→ **GIVEN TEXT**
By Candice Santaferraro

Flour and water, fermented, shaped and baked by fire.

Historically and intrinsically, bread in it’s truest form is tied to relationship and community. In fact the word ‘companion’ comes from the word companis (com = with, panis = bread) means “with whom we break bread”. This simple etymology is at the core of what Rob and Monica Segovia-Welsh have built at Chicken Bridge Bakery.

It all started with a trip to Central America, a baby, a couple of Mexican bakers, and some fire bricks. Well sort of…

The bakery came to life in the winter of 2007 when Rob and his wife Monica built their first oven. Baking was not foreign to them; they met years before at a bakery in Wisconsin where Monica had started a pastry program and Rob was shaping loaves. Like a couple of rebels, at the time when most of their friends started settling down and having kids, they decided to go on an adventure. They followed their fancy to Central America only to find out that Monica was pregnant.

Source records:

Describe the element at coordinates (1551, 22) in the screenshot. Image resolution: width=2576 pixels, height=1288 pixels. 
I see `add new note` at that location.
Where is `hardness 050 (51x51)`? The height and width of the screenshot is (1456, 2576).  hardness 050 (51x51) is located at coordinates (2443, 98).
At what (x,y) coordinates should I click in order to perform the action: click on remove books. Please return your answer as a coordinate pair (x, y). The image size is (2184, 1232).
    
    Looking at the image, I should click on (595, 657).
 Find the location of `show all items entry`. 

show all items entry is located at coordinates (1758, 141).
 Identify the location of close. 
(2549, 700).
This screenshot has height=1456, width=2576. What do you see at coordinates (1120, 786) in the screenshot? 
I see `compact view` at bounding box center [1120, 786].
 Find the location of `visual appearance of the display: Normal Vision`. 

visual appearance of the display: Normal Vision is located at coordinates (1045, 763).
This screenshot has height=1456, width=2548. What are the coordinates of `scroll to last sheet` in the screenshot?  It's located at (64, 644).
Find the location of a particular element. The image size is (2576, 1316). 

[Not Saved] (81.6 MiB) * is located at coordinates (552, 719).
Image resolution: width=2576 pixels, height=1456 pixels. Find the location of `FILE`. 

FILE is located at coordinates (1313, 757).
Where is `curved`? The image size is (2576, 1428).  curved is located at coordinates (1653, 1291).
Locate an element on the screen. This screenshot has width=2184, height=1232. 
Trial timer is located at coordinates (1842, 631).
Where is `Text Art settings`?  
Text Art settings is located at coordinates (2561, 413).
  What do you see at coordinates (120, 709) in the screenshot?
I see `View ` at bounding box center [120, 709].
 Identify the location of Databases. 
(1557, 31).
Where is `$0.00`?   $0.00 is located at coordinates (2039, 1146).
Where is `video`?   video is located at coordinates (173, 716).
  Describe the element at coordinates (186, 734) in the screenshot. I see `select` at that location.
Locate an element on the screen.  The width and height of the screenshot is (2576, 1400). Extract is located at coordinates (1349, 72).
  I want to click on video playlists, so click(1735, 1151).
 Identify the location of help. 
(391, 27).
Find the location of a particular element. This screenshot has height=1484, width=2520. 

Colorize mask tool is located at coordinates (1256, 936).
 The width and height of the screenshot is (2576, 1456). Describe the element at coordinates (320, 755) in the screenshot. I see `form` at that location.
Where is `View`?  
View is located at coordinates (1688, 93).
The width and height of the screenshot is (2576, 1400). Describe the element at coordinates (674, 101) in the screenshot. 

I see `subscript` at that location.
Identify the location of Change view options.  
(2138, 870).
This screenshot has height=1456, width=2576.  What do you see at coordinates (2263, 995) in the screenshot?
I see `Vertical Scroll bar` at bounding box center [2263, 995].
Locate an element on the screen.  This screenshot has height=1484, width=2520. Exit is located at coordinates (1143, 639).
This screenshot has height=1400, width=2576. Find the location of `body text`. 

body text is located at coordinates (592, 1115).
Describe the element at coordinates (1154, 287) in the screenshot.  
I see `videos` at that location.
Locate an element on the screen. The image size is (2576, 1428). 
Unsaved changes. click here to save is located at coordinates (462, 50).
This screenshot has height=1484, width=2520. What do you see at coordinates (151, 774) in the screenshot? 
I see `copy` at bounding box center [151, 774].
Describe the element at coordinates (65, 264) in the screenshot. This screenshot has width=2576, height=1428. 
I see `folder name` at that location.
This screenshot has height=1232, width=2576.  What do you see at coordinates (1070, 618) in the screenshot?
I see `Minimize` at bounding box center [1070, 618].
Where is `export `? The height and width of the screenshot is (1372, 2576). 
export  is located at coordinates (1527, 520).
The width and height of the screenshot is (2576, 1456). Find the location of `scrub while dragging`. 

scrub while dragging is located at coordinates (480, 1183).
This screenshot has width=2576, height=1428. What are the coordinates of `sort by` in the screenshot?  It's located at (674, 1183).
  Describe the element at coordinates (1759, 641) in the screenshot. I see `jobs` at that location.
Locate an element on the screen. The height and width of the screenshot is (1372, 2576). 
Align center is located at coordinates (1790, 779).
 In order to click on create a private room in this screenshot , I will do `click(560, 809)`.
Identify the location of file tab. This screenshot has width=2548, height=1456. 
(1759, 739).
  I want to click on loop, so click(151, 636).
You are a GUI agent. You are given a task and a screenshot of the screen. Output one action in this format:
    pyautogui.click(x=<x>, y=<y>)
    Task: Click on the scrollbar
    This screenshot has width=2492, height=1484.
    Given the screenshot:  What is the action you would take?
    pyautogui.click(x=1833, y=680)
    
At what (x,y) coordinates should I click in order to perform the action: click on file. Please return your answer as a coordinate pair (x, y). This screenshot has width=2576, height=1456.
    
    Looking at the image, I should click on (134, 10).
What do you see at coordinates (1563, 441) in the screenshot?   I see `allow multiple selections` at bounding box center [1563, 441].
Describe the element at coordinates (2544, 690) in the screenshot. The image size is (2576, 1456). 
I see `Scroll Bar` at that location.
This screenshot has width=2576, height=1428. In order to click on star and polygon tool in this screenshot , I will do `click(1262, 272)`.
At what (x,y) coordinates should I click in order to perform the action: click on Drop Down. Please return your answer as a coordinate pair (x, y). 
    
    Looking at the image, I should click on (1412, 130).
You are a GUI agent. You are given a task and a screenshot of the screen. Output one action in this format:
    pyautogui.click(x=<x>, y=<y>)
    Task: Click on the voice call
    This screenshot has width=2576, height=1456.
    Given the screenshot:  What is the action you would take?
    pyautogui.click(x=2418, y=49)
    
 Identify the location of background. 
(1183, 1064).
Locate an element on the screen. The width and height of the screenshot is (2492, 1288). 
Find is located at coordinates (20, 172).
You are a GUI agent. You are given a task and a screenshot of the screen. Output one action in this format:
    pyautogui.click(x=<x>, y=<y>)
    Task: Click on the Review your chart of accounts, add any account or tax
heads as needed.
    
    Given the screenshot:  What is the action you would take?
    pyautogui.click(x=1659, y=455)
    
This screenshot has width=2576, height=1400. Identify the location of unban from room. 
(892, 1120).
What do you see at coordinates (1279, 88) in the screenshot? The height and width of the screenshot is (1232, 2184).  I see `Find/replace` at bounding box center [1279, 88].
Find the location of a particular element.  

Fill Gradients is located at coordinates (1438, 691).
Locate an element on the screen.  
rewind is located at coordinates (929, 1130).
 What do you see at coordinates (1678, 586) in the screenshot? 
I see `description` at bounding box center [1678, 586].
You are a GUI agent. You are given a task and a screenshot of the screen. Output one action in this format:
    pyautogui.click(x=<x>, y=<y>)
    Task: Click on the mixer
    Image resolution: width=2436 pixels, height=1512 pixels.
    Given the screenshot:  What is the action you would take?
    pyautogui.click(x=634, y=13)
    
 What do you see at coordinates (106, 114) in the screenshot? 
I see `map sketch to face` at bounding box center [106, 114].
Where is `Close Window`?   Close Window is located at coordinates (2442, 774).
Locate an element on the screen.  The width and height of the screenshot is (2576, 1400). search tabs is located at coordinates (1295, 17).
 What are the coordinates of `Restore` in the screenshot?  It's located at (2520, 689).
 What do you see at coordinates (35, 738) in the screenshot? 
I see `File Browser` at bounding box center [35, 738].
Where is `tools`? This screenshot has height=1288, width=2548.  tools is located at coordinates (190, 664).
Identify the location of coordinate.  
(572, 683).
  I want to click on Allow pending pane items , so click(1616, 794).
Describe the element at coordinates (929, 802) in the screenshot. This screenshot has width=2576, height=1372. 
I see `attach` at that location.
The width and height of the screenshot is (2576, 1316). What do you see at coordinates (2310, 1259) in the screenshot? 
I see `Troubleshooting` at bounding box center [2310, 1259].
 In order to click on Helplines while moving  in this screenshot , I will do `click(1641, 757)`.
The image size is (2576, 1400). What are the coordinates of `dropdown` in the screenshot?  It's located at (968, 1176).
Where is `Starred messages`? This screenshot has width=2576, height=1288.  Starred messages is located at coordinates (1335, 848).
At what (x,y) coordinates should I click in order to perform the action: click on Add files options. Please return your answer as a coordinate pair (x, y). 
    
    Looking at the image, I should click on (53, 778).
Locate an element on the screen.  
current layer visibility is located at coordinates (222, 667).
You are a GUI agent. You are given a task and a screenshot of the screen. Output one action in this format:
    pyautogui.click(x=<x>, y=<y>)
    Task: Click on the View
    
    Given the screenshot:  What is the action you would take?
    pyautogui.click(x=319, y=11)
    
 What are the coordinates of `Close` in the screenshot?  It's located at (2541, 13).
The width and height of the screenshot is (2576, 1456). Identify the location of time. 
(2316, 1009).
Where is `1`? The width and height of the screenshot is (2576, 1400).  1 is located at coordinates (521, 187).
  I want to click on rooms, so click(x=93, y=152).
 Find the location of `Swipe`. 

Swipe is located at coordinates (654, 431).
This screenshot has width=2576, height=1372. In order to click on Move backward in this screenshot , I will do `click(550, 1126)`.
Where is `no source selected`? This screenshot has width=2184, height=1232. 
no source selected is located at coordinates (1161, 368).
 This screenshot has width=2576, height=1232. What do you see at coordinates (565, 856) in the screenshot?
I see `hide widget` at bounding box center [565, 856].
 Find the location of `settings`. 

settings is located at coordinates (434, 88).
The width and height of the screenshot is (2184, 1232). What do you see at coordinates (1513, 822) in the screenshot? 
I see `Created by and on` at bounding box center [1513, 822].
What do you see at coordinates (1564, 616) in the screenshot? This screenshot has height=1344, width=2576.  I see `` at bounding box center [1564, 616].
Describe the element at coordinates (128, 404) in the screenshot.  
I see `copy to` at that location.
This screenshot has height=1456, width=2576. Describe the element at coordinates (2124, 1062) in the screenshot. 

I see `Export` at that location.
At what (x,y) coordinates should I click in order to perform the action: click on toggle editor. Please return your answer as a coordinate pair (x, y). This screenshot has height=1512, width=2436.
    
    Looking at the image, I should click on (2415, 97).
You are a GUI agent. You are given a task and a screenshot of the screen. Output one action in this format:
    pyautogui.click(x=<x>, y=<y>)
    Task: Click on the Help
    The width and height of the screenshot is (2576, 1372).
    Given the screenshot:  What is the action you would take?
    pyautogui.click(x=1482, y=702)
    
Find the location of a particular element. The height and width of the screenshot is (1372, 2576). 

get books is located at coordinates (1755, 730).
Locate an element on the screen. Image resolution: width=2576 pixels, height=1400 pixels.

→ **TASKS**
**a)** Rewrite the passage about the bakery, starting at the words "Historically and intrinsically, bread" and ending after "Chicken Bridge Bakery.", with "relationship" changed to "friendship".
**b)** In the entries, write out every line beginning with the one that contains "The width and height of the screenshot is (2576, 1400). Describe" and ending with the one that contains "center [1070, 618].".

→ **TASK SOLUTIONS**
**a)**
Historically and intrinsically, bread in it’s truest form is tied to friendship and community. In fact the word ‘companion’ comes from the word companis (com = with, panis = bread) means “with whom we break bread”. This simple etymology is at the core of what Rob and Monica Segovia-Welsh have built at Chicken Bridge Bakery.

**b)**
The width and height of the screenshot is (2576, 1400). Describe the element at coordinates (674, 101) in the screenshot. 

I see `subscript` at that location.
Identify the location of Change view options.  
(2138, 870).
This screenshot has height=1456, width=2576.  What do you see at coordinates (2263, 995) in the screenshot?
I see `Vertical Scroll bar` at bounding box center [2263, 995].
Locate an element on the screen.  This screenshot has height=1484, width=2520. Exit is located at coordinates (1143, 639).
This screenshot has height=1400, width=2576. Find the location of `body text`. 

body text is located at coordinates (592, 1115).
Describe the element at coordinates (1154, 287) in the screenshot.  
I see `videos` at that location.
Locate an element on the screen. The image size is (2576, 1428). 
Unsaved changes. click here to save is located at coordinates (462, 50).
This screenshot has height=1484, width=2520. What do you see at coordinates (151, 774) in the screenshot? 
I see `copy` at bounding box center [151, 774].
Describe the element at coordinates (65, 264) in the screenshot. This screenshot has width=2576, height=1428. 
I see `folder name` at that location.
This screenshot has height=1232, width=2576.  What do you see at coordinates (1070, 618) in the screenshot?
I see `Minimize` at bounding box center [1070, 618].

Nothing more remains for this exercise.